→ Provided records:
=====

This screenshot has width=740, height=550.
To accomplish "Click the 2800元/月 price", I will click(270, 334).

=====

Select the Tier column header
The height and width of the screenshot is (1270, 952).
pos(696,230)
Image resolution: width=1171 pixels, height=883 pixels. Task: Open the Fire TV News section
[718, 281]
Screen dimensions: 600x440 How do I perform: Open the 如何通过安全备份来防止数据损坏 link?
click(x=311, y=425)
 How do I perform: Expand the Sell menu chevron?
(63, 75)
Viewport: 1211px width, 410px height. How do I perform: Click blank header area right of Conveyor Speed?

=====

→ Problem to solve: For the listing above, print only the lines starting at the line containing "Image resolution: width=1171" and ending at the line containing "Viewport: 1211px width, 410px", exactly, both included.

→ Worked solution:
Image resolution: width=1171 pixels, height=883 pixels. Task: Open the Fire TV News section
[718, 281]
Screen dimensions: 600x440 How do I perform: Open the 如何通过安全备份来防止数据损坏 link?
click(x=311, y=425)
 How do I perform: Expand the Sell menu chevron?
(63, 75)
Viewport: 1211px width, 410px height. How do I perform: Click blank header area right of Conveyor Speed?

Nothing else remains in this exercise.